-------- DATA LINES

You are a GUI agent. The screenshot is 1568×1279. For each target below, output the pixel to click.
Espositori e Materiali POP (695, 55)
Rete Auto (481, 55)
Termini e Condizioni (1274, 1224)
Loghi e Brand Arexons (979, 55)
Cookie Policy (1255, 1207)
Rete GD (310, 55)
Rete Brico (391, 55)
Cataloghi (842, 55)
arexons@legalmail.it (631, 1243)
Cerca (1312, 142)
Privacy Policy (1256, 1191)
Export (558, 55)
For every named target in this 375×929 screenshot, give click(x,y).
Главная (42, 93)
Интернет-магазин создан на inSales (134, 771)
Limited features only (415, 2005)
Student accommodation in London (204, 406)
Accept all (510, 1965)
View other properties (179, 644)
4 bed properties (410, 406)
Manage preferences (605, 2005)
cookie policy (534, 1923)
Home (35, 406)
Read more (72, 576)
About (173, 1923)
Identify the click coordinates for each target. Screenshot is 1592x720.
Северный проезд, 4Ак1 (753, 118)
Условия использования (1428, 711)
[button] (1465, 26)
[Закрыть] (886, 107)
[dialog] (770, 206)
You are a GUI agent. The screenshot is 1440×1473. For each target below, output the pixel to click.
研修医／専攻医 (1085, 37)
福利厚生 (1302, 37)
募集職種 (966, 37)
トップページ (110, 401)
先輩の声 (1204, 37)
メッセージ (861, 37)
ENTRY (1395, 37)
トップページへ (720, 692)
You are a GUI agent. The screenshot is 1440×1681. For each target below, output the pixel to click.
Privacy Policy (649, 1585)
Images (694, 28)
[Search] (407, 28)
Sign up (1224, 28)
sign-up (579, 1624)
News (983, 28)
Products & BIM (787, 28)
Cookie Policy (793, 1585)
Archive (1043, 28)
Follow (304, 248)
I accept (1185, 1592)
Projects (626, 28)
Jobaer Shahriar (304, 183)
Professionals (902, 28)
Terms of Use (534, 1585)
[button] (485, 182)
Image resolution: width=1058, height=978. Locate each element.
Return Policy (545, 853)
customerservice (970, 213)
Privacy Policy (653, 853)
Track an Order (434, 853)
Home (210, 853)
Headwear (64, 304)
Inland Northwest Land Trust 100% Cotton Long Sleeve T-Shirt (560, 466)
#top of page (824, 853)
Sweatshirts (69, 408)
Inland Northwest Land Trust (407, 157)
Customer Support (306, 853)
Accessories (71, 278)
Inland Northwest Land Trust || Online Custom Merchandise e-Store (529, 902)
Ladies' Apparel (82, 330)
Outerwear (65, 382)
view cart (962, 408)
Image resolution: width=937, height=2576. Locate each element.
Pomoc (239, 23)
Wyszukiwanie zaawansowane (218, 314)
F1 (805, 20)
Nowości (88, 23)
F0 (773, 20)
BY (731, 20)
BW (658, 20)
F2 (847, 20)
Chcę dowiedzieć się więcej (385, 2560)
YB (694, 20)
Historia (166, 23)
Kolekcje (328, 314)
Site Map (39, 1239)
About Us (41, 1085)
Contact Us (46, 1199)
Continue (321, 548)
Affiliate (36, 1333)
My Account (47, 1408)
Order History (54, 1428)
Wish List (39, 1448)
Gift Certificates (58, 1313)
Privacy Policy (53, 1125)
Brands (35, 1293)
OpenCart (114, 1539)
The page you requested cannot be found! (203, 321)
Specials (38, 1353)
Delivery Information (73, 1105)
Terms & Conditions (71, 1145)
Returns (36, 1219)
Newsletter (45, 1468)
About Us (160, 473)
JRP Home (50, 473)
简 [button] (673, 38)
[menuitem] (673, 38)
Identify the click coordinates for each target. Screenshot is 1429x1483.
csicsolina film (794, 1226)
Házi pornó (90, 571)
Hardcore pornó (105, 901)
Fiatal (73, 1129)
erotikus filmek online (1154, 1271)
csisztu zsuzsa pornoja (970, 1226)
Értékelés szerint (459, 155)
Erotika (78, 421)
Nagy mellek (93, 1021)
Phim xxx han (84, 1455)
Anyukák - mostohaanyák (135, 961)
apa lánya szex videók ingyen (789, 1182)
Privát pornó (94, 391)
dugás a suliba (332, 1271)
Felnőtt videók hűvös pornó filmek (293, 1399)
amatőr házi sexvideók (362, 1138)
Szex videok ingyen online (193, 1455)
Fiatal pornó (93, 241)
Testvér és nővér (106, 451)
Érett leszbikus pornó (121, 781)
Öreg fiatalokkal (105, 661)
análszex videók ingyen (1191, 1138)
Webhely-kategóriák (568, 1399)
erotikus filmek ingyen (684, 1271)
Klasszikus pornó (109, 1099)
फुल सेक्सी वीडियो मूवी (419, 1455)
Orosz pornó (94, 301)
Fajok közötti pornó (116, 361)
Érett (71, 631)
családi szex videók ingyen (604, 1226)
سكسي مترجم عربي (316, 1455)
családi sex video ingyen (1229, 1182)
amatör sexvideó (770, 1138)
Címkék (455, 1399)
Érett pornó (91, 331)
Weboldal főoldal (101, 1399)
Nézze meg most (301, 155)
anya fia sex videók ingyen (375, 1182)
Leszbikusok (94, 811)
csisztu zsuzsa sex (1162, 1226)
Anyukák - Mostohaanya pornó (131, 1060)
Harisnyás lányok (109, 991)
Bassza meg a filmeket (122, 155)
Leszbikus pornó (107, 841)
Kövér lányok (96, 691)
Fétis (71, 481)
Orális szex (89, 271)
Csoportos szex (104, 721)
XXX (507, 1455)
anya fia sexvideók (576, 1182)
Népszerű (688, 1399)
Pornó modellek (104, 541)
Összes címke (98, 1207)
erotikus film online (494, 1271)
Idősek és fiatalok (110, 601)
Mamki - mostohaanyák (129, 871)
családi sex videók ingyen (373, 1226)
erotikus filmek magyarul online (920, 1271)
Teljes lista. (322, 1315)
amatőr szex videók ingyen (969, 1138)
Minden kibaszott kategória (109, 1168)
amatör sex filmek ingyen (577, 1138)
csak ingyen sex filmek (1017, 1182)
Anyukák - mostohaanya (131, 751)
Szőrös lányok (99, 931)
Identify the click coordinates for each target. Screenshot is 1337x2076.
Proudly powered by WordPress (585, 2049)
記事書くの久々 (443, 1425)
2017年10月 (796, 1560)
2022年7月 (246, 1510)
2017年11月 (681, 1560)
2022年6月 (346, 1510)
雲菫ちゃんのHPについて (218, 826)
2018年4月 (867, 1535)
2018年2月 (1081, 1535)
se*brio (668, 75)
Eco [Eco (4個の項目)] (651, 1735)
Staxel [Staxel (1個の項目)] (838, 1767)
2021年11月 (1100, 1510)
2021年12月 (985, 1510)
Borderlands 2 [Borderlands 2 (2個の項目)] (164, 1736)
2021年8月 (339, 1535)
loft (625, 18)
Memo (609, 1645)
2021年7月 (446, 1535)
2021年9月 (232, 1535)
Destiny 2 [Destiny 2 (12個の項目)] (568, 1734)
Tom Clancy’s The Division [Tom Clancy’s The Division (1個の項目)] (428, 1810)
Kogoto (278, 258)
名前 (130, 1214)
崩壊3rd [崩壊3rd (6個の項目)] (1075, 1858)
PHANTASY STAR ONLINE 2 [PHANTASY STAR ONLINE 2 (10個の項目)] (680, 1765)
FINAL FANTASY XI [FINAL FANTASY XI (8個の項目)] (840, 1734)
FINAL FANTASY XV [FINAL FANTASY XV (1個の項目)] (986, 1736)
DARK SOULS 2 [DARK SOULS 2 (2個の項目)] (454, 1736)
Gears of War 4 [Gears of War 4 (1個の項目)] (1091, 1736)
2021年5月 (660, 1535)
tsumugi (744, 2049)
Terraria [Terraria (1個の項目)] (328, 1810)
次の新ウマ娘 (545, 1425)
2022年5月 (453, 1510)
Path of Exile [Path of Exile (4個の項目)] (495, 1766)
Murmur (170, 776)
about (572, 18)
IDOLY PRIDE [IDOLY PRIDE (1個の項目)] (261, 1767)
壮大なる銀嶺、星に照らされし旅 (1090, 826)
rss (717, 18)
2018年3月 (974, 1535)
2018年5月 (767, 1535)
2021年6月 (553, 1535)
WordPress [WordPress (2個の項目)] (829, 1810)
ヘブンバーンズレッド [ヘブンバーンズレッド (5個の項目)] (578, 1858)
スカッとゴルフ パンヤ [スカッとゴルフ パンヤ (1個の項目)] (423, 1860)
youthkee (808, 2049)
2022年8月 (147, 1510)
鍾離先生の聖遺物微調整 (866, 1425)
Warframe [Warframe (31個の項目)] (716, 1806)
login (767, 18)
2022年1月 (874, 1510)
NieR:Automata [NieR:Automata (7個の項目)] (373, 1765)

----------------

Rewrite the lines from the one containing "Phim xxx han (84, 1455)" through the one containing "Mamki - mostohaanyák (129, 871)", putting "Tags" in place of "Címkék" and leaving everything else unchanged.

Phim xxx han (84, 1455)
Anyukák - mostohaanyák (135, 961)
apa lánya szex videók ingyen (789, 1182)
Privát pornó (94, 391)
dugás a suliba (332, 1271)
Felnőtt videók hűvös pornó filmek (293, 1399)
amatőr házi sexvideók (362, 1138)
Szex videok ingyen online (193, 1455)
Fiatal pornó (93, 241)
Testvér és nővér (106, 451)
Érett leszbikus pornó (121, 781)
Öreg fiatalokkal (105, 661)
análszex videók ingyen (1191, 1138)
Webhely-kategóriák (568, 1399)
erotikus filmek ingyen (684, 1271)
Klasszikus pornó (109, 1099)
फुल सेक्सी वीडियो मूवी (419, 1455)
Orosz pornó (94, 301)
Fajok közötti pornó (116, 361)
Érett (71, 631)
családi szex videók ingyen (604, 1226)
سكسي مترجم عربي (316, 1455)
családi sex video ingyen (1229, 1182)
amatör sexvideó (770, 1138)
Tags (455, 1399)
Érett pornó (91, 331)
Weboldal főoldal (101, 1399)
Nézze meg most (301, 155)
anya fia sex videók ingyen (375, 1182)
Leszbikusok (94, 811)
csisztu zsuzsa sex (1162, 1226)
Anyukák - Mostohaanya pornó (131, 1060)
Harisnyás lányok (109, 991)
Bassza meg a filmeket (122, 155)
Leszbikus pornó (107, 841)
Kövér lányok (96, 691)
Fétis (71, 481)
Orális szex (89, 271)
Csoportos szex (104, 721)
XXX (507, 1455)
anya fia sexvideók (576, 1182)
Népszerű (688, 1399)
Pornó modellek (104, 541)
Összes címke (98, 1207)
erotikus film online (494, 1271)
Idősek és fiatalok (110, 601)
Mamki - mostohaanyák (129, 871)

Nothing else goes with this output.